• PROBLEM:
Return the following data line for line, with every character unchanged.

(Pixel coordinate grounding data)
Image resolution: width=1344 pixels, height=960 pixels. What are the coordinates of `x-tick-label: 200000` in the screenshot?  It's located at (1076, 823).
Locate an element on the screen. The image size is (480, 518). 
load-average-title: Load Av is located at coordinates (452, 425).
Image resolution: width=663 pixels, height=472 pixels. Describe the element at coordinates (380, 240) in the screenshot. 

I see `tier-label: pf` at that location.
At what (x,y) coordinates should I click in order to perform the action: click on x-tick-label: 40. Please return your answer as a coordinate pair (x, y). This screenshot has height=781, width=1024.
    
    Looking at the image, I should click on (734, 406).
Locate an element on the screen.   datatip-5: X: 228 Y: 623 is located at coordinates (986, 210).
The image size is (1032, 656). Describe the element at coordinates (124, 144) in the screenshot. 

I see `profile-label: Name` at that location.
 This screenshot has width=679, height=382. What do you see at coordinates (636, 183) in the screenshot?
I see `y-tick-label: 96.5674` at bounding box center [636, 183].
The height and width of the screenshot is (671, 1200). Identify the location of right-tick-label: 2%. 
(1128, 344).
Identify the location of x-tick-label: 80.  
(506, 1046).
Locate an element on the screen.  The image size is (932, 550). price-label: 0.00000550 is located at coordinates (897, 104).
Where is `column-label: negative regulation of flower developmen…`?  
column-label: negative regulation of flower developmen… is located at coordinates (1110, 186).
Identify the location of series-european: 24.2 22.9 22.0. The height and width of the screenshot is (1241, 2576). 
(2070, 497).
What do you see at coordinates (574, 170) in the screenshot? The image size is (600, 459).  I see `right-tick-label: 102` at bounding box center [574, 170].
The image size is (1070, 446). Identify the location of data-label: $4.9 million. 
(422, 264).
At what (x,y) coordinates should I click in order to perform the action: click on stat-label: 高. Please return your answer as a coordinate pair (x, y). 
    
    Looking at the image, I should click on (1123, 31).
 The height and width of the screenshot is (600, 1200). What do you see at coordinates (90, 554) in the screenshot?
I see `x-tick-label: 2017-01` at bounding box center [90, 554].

• RESPONSE TO THIS TASK:
Image resolution: width=1344 pixels, height=960 pixels. What are the coordinates of `x-tick-label: 200000` in the screenshot?  It's located at (1076, 823).
Locate an element on the screen. The image size is (480, 518). 
load-average-title: Load Av is located at coordinates (452, 425).
Image resolution: width=663 pixels, height=472 pixels. Describe the element at coordinates (380, 240) in the screenshot. 

I see `tier-label: pf` at that location.
At what (x,y) coordinates should I click in order to perform the action: click on x-tick-label: 40. Please return your answer as a coordinate pair (x, y). This screenshot has height=781, width=1024.
    
    Looking at the image, I should click on (734, 406).
Locate an element on the screen.   datatip-5: X: 228 Y: 623 is located at coordinates (986, 210).
The image size is (1032, 656). Describe the element at coordinates (124, 144) in the screenshot. 

I see `profile-label: Name` at that location.
 This screenshot has width=679, height=382. What do you see at coordinates (636, 183) in the screenshot?
I see `y-tick-label: 96.5674` at bounding box center [636, 183].
The height and width of the screenshot is (671, 1200). Identify the location of right-tick-label: 2%. 
(1128, 344).
Identify the location of x-tick-label: 80.  
(506, 1046).
Locate an element on the screen.  The image size is (932, 550). price-label: 0.00000550 is located at coordinates (897, 104).
Where is `column-label: negative regulation of flower developmen…`?  
column-label: negative regulation of flower developmen… is located at coordinates (1110, 186).
Identify the location of series-european: 24.2 22.9 22.0. The height and width of the screenshot is (1241, 2576). 
(2070, 497).
What do you see at coordinates (574, 170) in the screenshot? The image size is (600, 459).  I see `right-tick-label: 102` at bounding box center [574, 170].
The image size is (1070, 446). Identify the location of data-label: $4.9 million. 
(422, 264).
At what (x,y) coordinates should I click in order to perform the action: click on stat-label: 高. Please return your answer as a coordinate pair (x, y). 
    
    Looking at the image, I should click on (1123, 31).
 The height and width of the screenshot is (600, 1200). What do you see at coordinates (90, 554) in the screenshot?
I see `x-tick-label: 2017-01` at bounding box center [90, 554].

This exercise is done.